A sort of trouble momentarily darkened his eye, and I believe he filled up the transient pause succeeding his antagonist's home-thrust, by a wish that some one did love him as he would like to be loved--some one whose love he could unreservedly return.
The lady pursued her temporary advantage.
"If your world is a world without associations, Mr.Hunsden, I no longer wonder that you hate England so.
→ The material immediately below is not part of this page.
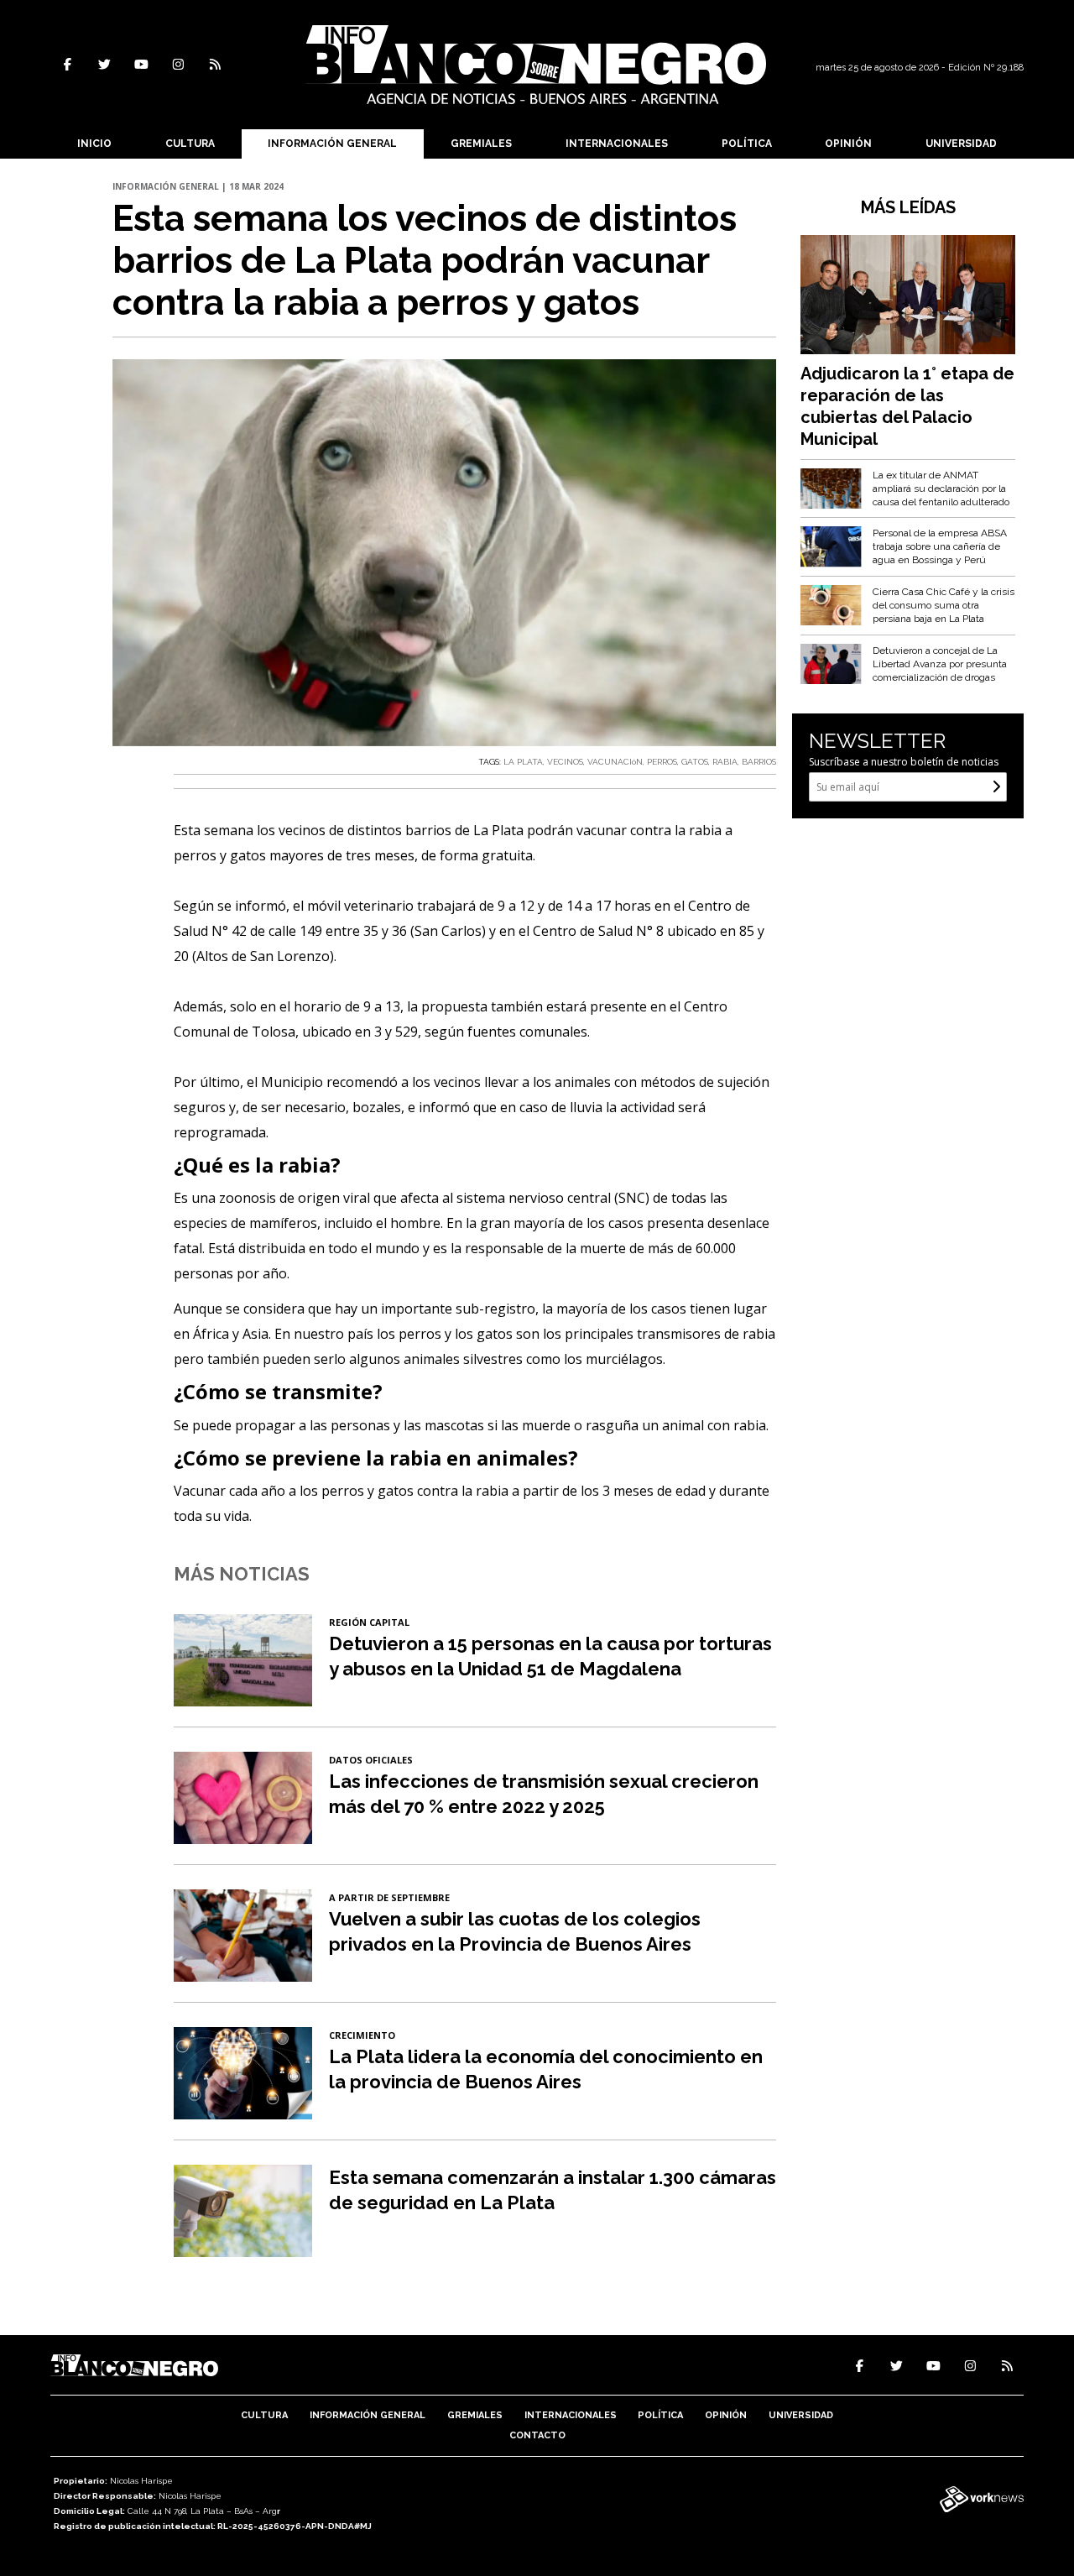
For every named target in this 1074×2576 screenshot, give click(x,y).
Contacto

I don't clearly know what Paradise is, and what angels are; yet taking it to be the most glorious region I can conceive, and angels the most elevated existences--if one of them--if Abdiel the Faithful himself" (she was thinking of Milton) "were suddenly stripped of the faculty of association, I think he would soon rush forth from 'the ever-during gates,' leave heaven, and seek what he had lost in hell.

Yes, in the very hell from which he turned 'with retorted scorn.'" Frances' tone in saying this was as marked as her language, and it was when the word "hell" twanged off from her lips, with a somewhat startling emphasis, that Hunsden deigned to bestow one slight glance of admiration.

He liked something strong, whether in man or woman; he liked whatever dared to clear conventional limits.